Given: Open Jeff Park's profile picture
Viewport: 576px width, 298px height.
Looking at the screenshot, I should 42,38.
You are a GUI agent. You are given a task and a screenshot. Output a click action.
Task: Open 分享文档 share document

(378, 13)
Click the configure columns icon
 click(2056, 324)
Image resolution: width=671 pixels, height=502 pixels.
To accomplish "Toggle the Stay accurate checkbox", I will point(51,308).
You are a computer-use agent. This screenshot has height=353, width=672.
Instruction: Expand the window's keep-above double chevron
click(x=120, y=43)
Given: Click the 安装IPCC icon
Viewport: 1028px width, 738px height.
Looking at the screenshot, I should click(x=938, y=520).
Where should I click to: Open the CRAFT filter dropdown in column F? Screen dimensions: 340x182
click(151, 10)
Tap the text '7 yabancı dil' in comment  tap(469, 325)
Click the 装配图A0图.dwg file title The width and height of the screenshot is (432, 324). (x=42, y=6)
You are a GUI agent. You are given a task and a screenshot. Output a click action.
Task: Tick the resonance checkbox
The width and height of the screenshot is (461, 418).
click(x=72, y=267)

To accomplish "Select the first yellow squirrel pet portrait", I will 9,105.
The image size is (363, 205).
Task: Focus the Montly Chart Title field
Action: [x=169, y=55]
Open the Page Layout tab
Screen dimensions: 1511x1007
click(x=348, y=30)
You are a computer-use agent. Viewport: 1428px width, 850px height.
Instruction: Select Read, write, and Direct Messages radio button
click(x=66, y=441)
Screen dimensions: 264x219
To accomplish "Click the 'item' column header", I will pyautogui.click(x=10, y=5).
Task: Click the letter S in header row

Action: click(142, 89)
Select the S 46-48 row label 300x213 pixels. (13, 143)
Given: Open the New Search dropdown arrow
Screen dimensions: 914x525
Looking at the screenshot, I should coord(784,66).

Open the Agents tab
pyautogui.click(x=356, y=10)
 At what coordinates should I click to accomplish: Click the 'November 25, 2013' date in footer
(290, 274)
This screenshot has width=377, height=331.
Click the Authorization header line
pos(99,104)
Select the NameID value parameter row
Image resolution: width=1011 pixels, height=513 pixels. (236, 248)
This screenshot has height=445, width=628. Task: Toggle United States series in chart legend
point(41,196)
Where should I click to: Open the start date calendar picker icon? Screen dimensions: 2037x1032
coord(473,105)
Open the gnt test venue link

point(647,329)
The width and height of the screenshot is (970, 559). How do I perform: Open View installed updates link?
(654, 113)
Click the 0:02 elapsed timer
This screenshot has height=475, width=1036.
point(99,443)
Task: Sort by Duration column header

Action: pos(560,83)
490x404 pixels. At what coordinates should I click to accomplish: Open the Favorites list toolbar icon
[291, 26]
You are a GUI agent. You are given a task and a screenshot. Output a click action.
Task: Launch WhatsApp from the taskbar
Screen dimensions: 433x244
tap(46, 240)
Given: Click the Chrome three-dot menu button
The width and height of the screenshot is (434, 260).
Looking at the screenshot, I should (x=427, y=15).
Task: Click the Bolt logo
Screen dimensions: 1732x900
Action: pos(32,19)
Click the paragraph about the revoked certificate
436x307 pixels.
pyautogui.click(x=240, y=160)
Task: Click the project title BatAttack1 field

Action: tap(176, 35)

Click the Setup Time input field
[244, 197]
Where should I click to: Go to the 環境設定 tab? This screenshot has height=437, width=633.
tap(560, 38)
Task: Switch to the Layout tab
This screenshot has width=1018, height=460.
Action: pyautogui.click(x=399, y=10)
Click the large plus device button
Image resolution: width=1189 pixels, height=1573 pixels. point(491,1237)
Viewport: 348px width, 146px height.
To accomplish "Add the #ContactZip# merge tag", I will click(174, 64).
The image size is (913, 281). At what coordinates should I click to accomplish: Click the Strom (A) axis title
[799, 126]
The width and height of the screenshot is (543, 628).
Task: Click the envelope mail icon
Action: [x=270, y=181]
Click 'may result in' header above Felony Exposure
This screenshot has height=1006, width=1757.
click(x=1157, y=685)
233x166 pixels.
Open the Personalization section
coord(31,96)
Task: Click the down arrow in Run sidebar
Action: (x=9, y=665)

→ **DESCRIPTION OF THE TASK**
Give an exact transcription of all the material.

→ **YOUR SOLUTION**
Given: Open Jeff Park's profile picture
Viewport: 576px width, 298px height.
Looking at the screenshot, I should 42,38.
You are a GUI agent. You are given a task and a screenshot. Output a click action.
Task: Open 分享文档 share document

(378, 13)
Click the configure columns icon
 click(2056, 324)
Image resolution: width=671 pixels, height=502 pixels.
To accomplish "Toggle the Stay accurate checkbox", I will point(51,308).
You are a computer-use agent. This screenshot has height=353, width=672.
Instruction: Expand the window's keep-above double chevron
click(x=120, y=43)
Given: Click the 安装IPCC icon
Viewport: 1028px width, 738px height.
Looking at the screenshot, I should click(x=938, y=520).
Where should I click to: Open the CRAFT filter dropdown in column F? Screen dimensions: 340x182
click(151, 10)
Tap the text '7 yabancı dil' in comment  tap(469, 325)
Click the 装配图A0图.dwg file title The width and height of the screenshot is (432, 324). (x=42, y=6)
You are a GUI agent. You are given a task and a screenshot. Output a click action.
Task: Tick the resonance checkbox
The width and height of the screenshot is (461, 418).
click(x=72, y=267)

To accomplish "Select the first yellow squirrel pet portrait", I will 9,105.
The image size is (363, 205).
Task: Focus the Montly Chart Title field
Action: [x=169, y=55]
Open the Page Layout tab
Screen dimensions: 1511x1007
click(x=348, y=30)
You are a computer-use agent. Viewport: 1428px width, 850px height.
Instruction: Select Read, write, and Direct Messages radio button
click(x=66, y=441)
Screen dimensions: 264x219
To accomplish "Click the 'item' column header", I will pyautogui.click(x=10, y=5).
Task: Click the letter S in header row

Action: click(142, 89)
Select the S 46-48 row label 300x213 pixels. (13, 143)
Given: Open the New Search dropdown arrow
Screen dimensions: 914x525
Looking at the screenshot, I should coord(784,66).

Open the Agents tab
pyautogui.click(x=356, y=10)
 At what coordinates should I click to accomplish: Click the 'November 25, 2013' date in footer
(290, 274)
This screenshot has width=377, height=331.
Click the Authorization header line
pos(99,104)
Select the NameID value parameter row
Image resolution: width=1011 pixels, height=513 pixels. (236, 248)
This screenshot has height=445, width=628. Task: Toggle United States series in chart legend
point(41,196)
Where should I click to: Open the start date calendar picker icon? Screen dimensions: 2037x1032
coord(473,105)
Open the gnt test venue link

point(647,329)
The width and height of the screenshot is (970, 559). How do I perform: Open View installed updates link?
(654, 113)
Click the 0:02 elapsed timer
This screenshot has height=475, width=1036.
point(99,443)
Task: Sort by Duration column header

Action: pos(560,83)
490x404 pixels. At what coordinates should I click to accomplish: Open the Favorites list toolbar icon
[291, 26]
You are a GUI agent. You are given a task and a screenshot. Output a click action.
Task: Launch WhatsApp from the taskbar
Screen dimensions: 433x244
tap(46, 240)
Given: Click the Chrome three-dot menu button
The width and height of the screenshot is (434, 260).
Looking at the screenshot, I should (x=427, y=15).
Task: Click the Bolt logo
Screen dimensions: 1732x900
Action: pos(32,19)
Click the paragraph about the revoked certificate
436x307 pixels.
pyautogui.click(x=240, y=160)
Task: Click the project title BatAttack1 field

Action: tap(176, 35)

Click the Setup Time input field
[244, 197]
Where should I click to: Go to the 環境設定 tab? This screenshot has height=437, width=633.
tap(560, 38)
Task: Switch to the Layout tab
This screenshot has width=1018, height=460.
Action: pyautogui.click(x=399, y=10)
Click the large plus device button
Image resolution: width=1189 pixels, height=1573 pixels. point(491,1237)
Viewport: 348px width, 146px height.
To accomplish "Add the #ContactZip# merge tag", I will click(174, 64).
The image size is (913, 281). At what coordinates should I click to accomplish: Click the Strom (A) axis title
[799, 126]
The width and height of the screenshot is (543, 628).
Task: Click the envelope mail icon
Action: [x=270, y=181]
Click 'may result in' header above Felony Exposure
This screenshot has height=1006, width=1757.
click(x=1157, y=685)
233x166 pixels.
Open the Personalization section
coord(31,96)
Task: Click the down arrow in Run sidebar
Action: (x=9, y=665)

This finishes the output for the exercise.